The keyword argument dictionary.

{}
Source code in warprec/evaluation/metrics/bias/aclt.py
@metric_registry.register("ACLT")
class ACLT(UserAverageTopKMetric):
    """ACLT (Average Coverage of Long-Tail items) is a metric that evaluates the
    extent to which a recommendation system provides recommendations from the long-tail
    of item popularity. The long-tail is determined based on a given popularity percentile threshold.

    This metric is designed to assess recommendation diversity by measuring the
    proportion of recommended long-tail items relative to all recommendations. A higher
    ACLT value indicates a system that effectively recommends less popular items.

    Attributes:
        long_tail (Tensor): The lookup tensor of long tail items.

    Args:
        k (int): The cutoff for recommendations.
        num_users (int): Number of users in the training set.
        item_interactions (Tensor): The counts for item interactions in training set.
        pop_ratio (float): The percentile considered popular.
        dist_sync_on_step (bool): Torchmetrics parameter.
        **kwargs (Any): The keyword argument dictionary.
    """

    _REQUIRED_COMPONENTS: Set[MetricBlock] = {
        MetricBlock.BINARY_RELEVANCE,
        MetricBlock.VALID_USERS,
        MetricBlock.TOP_K_INDICES,
    }

    long_tail: Tensor

    def __init__(
        self,
        k: int,
        num_users: int,
        item_interactions: Tensor,
        pop_ratio: float = 0.8,
        dist_sync_on_step: bool = False,
        **kwargs: Any,
    ):
        super().__init__(
            k=k, num_users=num_users, dist_sync_on_step=dist_sync_on_step, **kwargs
        )
        self.pop_ratio = pop_ratio
        _, lt = self.compute_head_tail(item_interactions, self.pop_ratio)
        self.register_buffer("long_tail", lt)

    def compute_scores(
        self, preds: Tensor, target: Tensor, top_k_rel: Tensor, **kwargs: Any
    ) -> Tensor:
        # Retrieve top_k_indices from kwargs
        top_k_indices = kwargs.get(f"top_{self.k}_indices")
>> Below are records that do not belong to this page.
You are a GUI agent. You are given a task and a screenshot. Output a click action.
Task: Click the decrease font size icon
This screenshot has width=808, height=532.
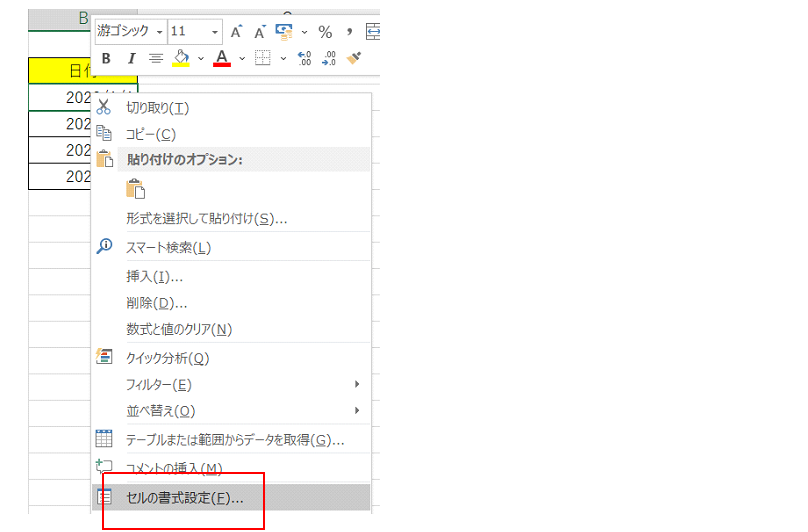(260, 32)
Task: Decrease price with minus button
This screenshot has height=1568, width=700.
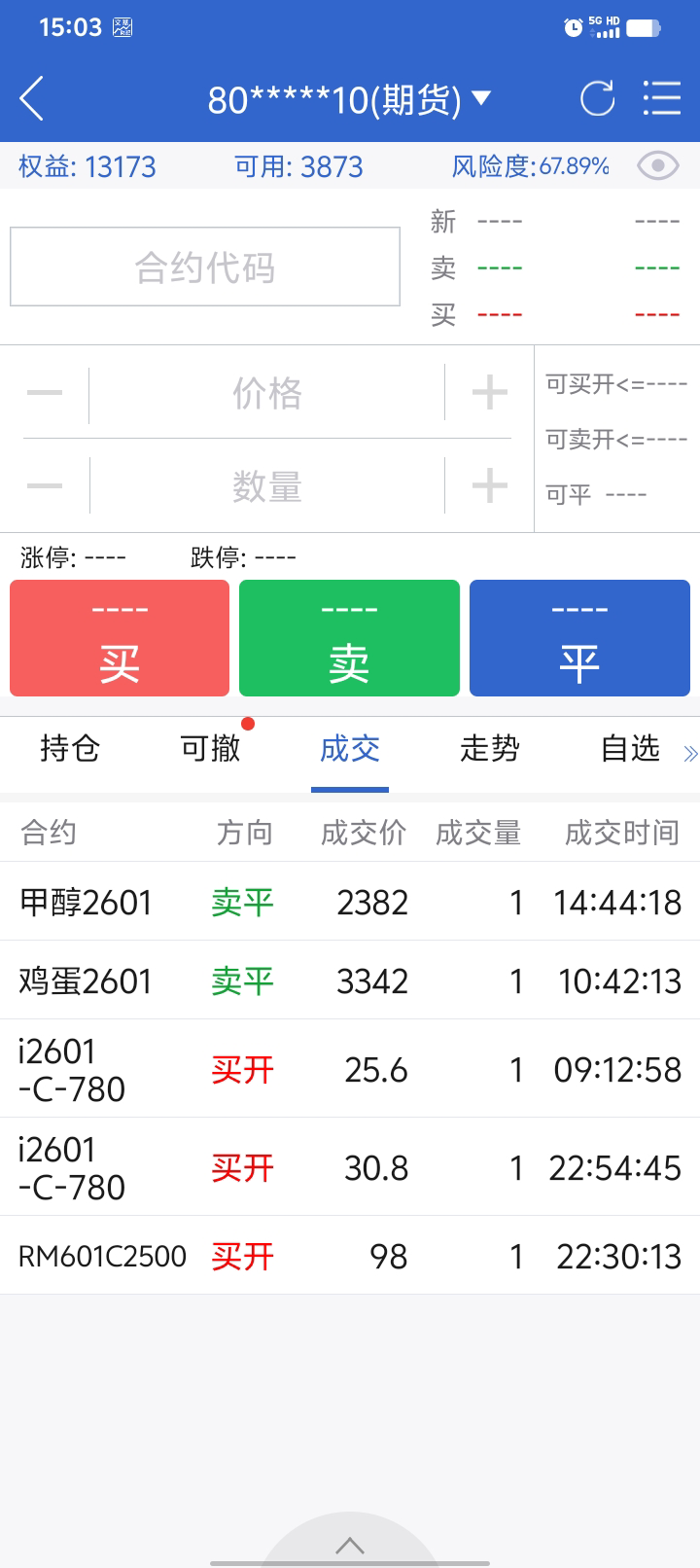Action: [x=45, y=393]
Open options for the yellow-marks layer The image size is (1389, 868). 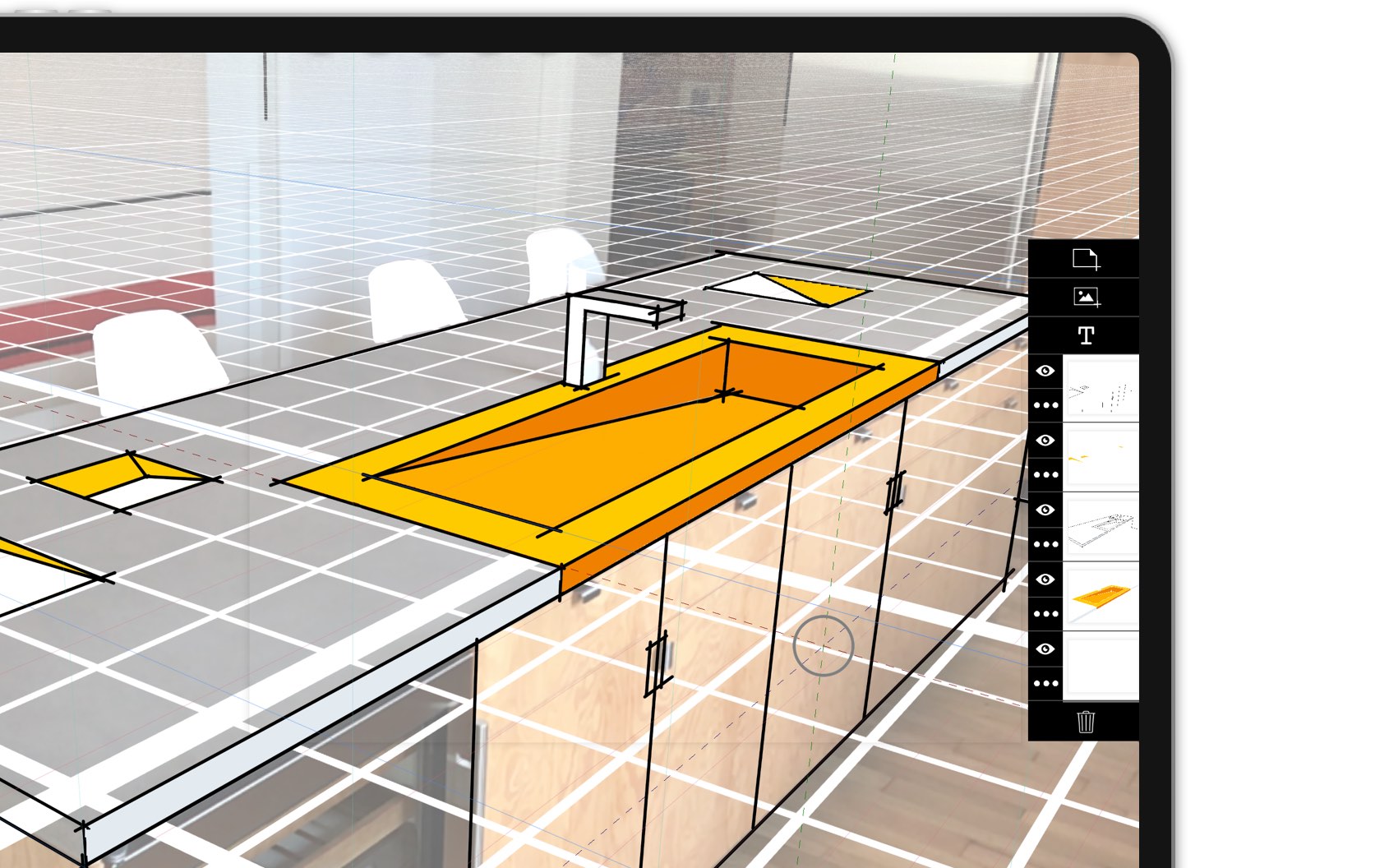[1045, 473]
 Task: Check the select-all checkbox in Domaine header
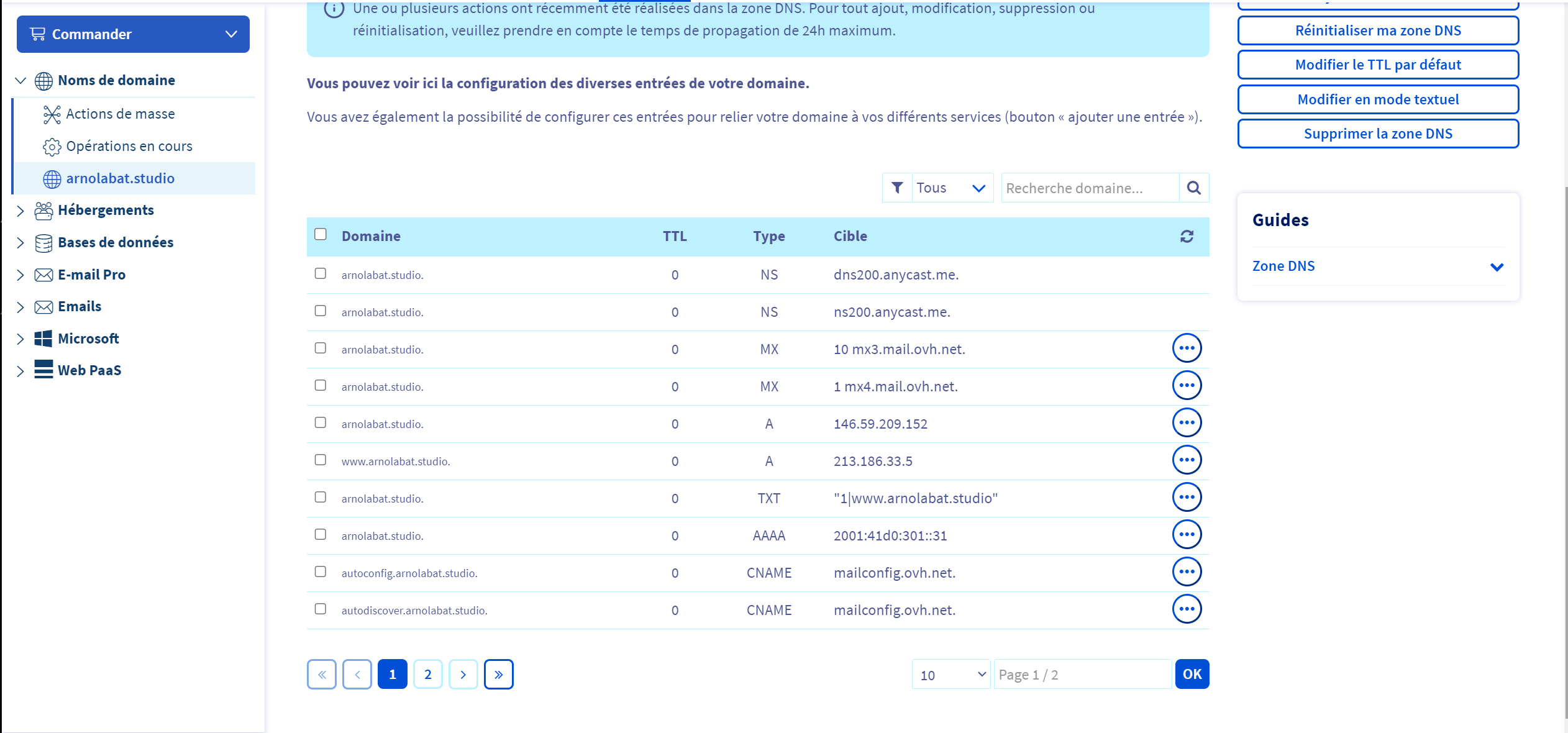(321, 234)
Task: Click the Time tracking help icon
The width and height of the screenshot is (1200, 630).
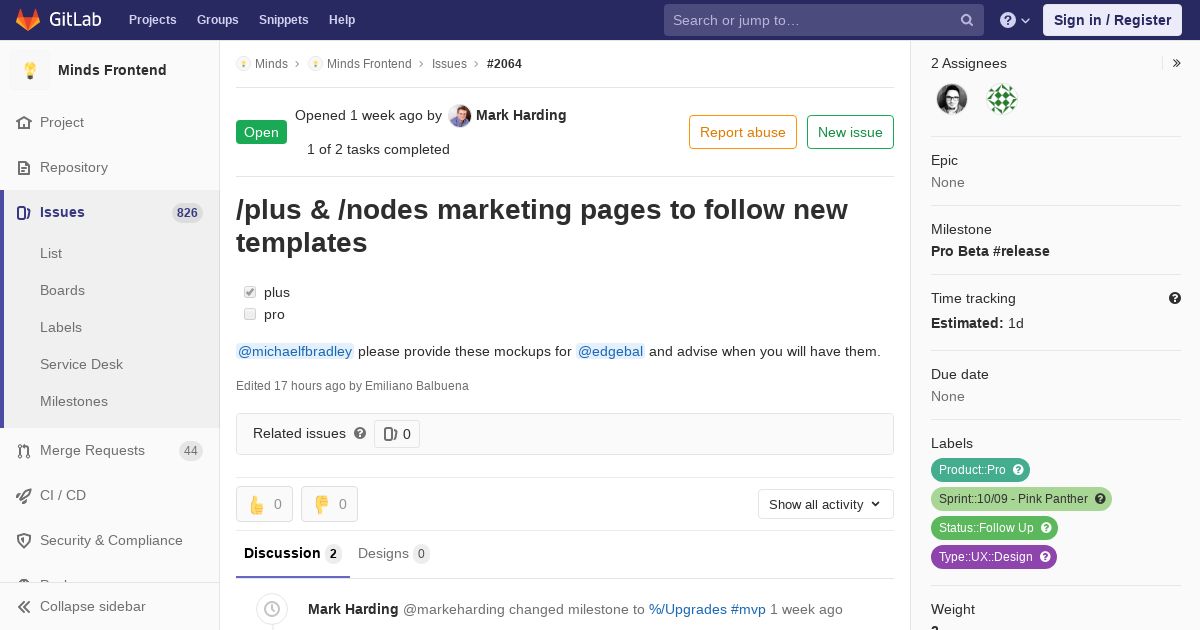Action: tap(1175, 298)
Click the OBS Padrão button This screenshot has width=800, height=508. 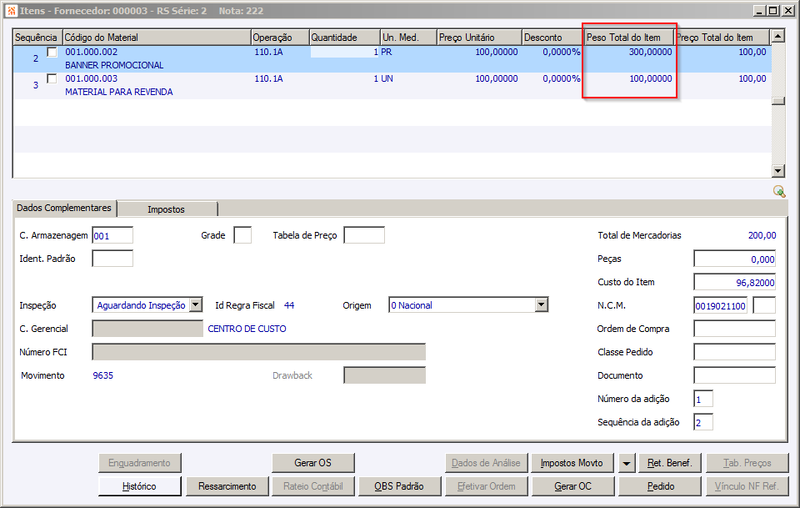(399, 487)
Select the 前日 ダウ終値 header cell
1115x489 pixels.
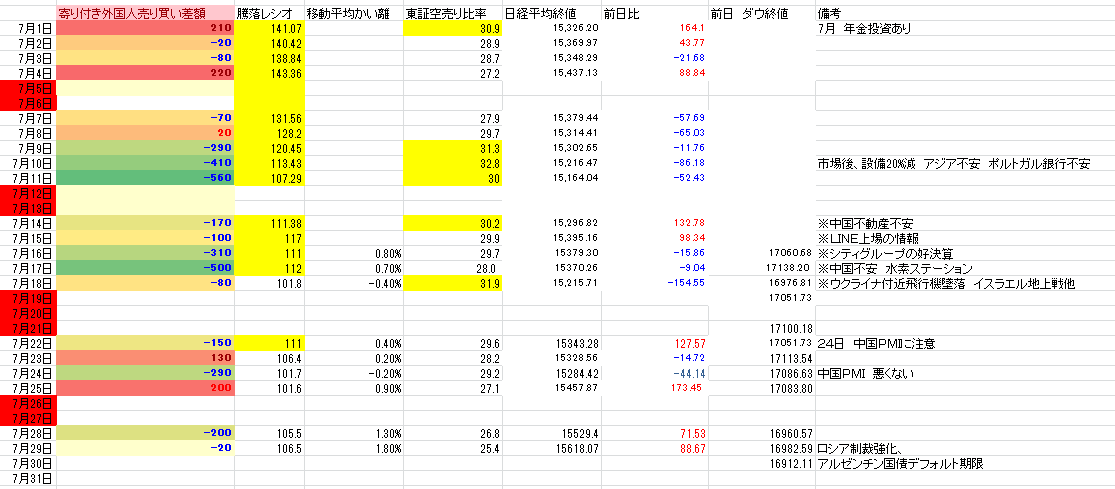point(762,14)
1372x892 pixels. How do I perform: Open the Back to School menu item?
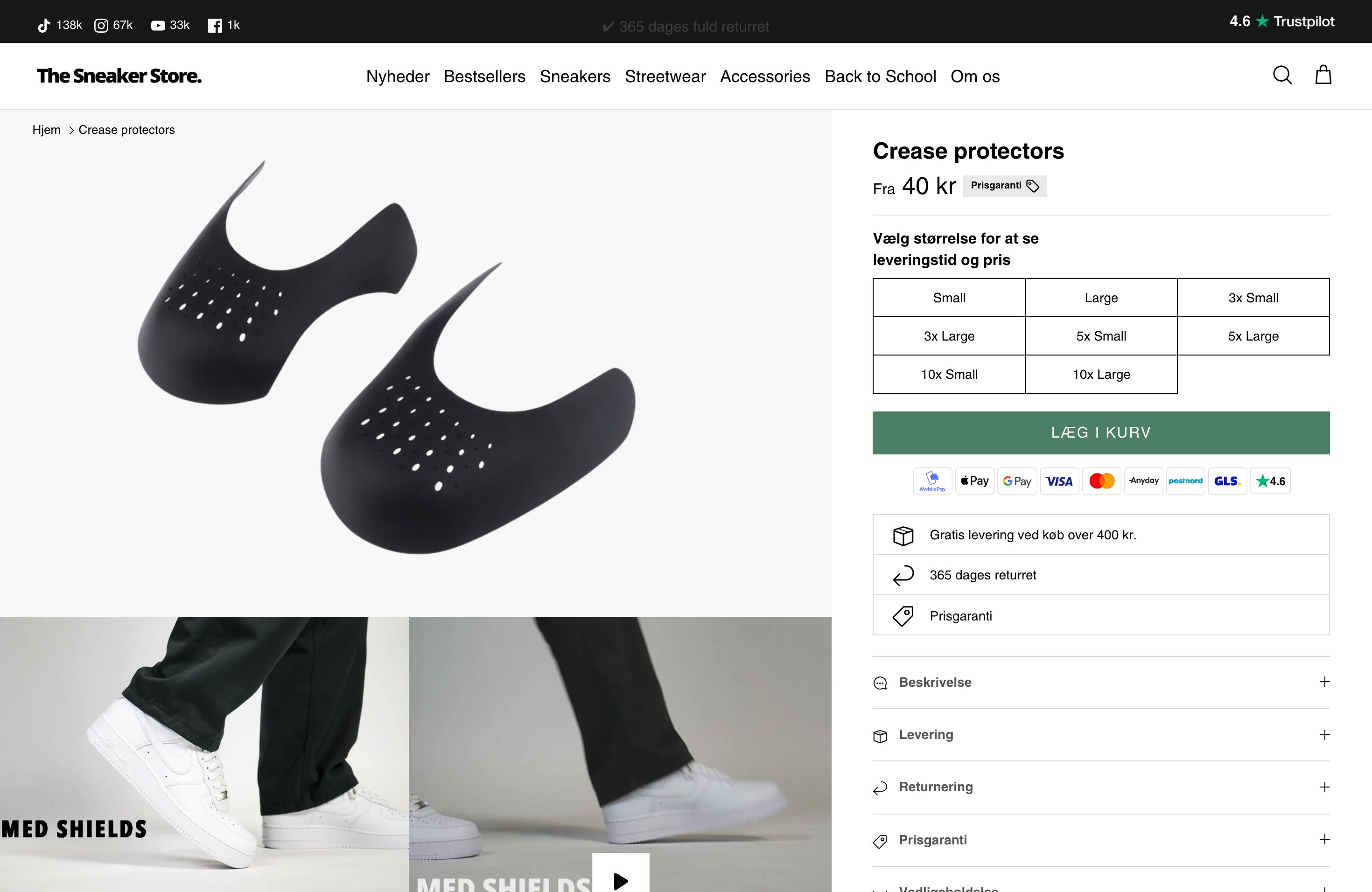pyautogui.click(x=880, y=76)
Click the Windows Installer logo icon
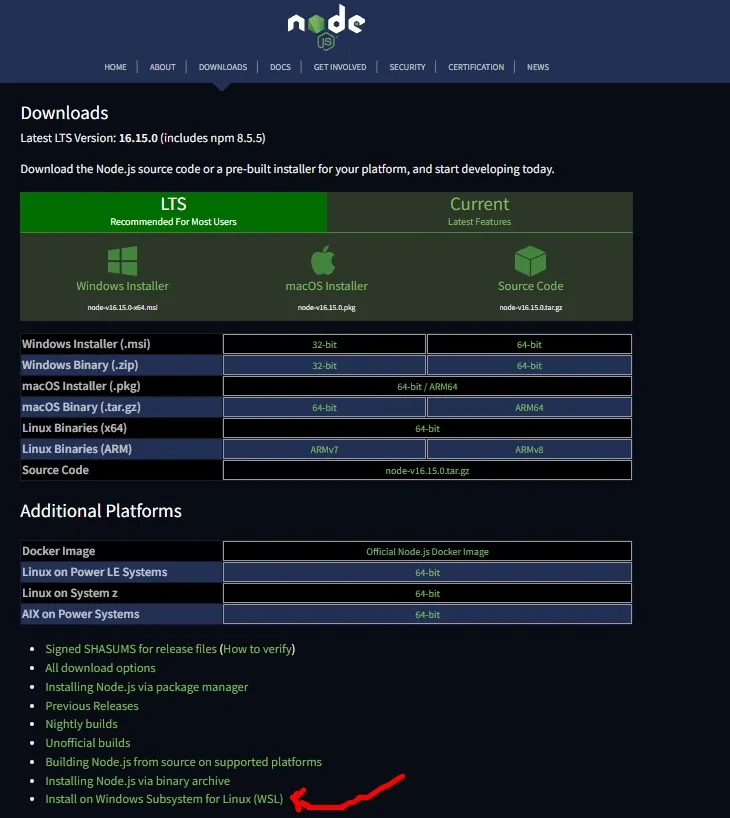 pyautogui.click(x=122, y=261)
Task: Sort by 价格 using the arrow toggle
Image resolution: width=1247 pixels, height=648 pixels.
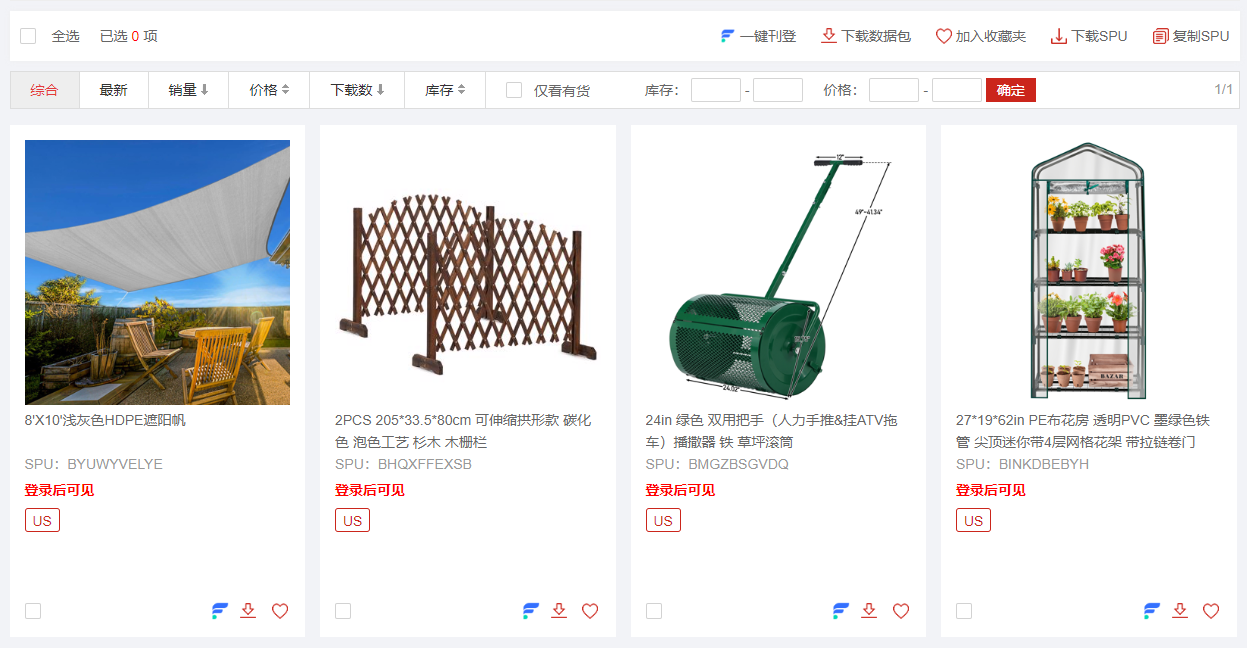Action: point(285,90)
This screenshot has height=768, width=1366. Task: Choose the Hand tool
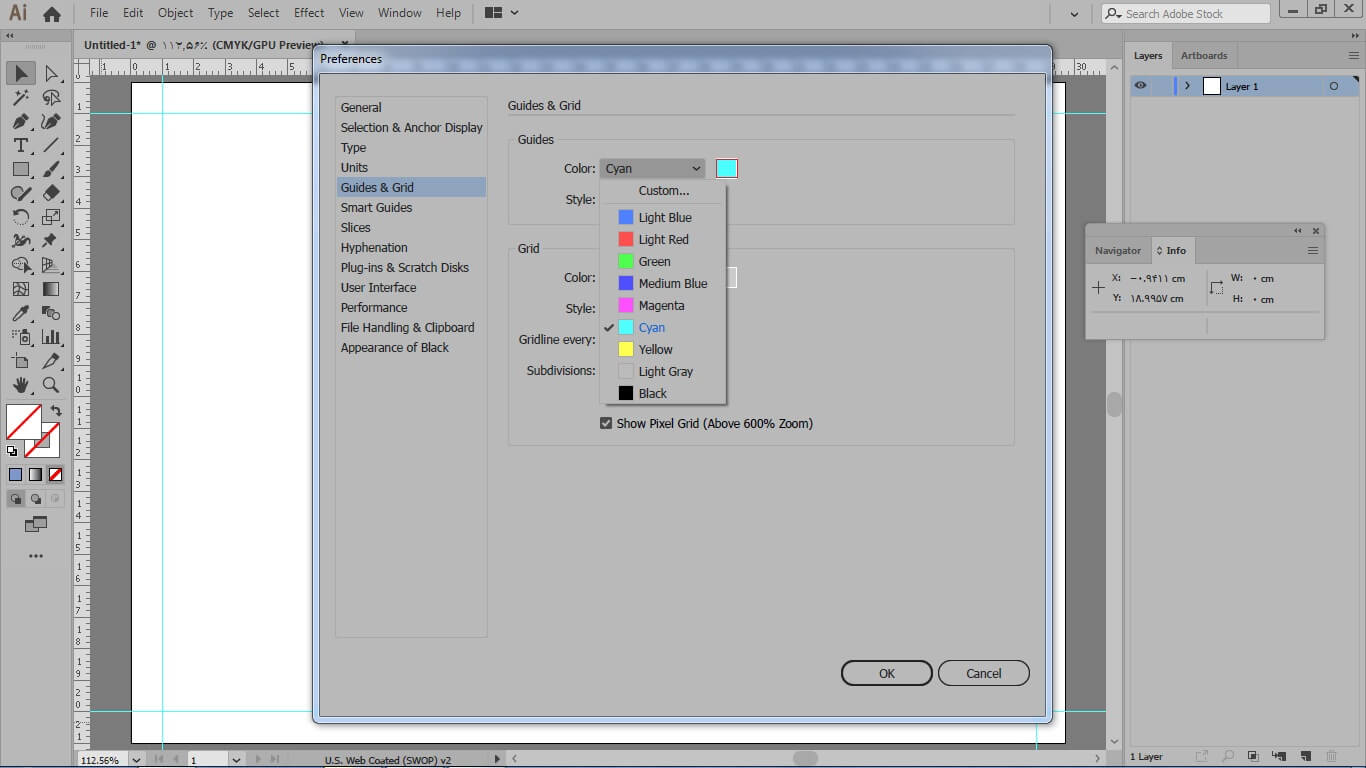coord(20,385)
        # Remap top_k_indices to global
        item_indices = kwargs.get("item_indices")
        top_k_indices = self.remap_indices(top_k_indices, item_indices)

        # Check which items are in the long tail
        is_long_tail = torch.isin(top_k_indices, self.long_tail)

        # Sum hits per user (Count of Long Tail items)
        return is_long_tail.sum(dim=1).float()

    @property
    def name(self):
        """The name of the metric."""
        if self.pop_ratio == 0.8:
            return self.__class__.__name__
        return f"ACLT[Pop{int(self.pop_ratio * 100)}%]"

name property

The name of the metric.

warprec.evaluation.metrics.bias.aplt.APLT

Bases: UserAverageTopKMetric

APLT (Average Proportion of Long-Tail items) is a metric that evaluates the proportion of long-tail items present in the top-k recommendations. Unlike APLT, which focuses on the number of long-tail recommendations, APLT normalizes by the total number of recommended items, providing a proportional measure.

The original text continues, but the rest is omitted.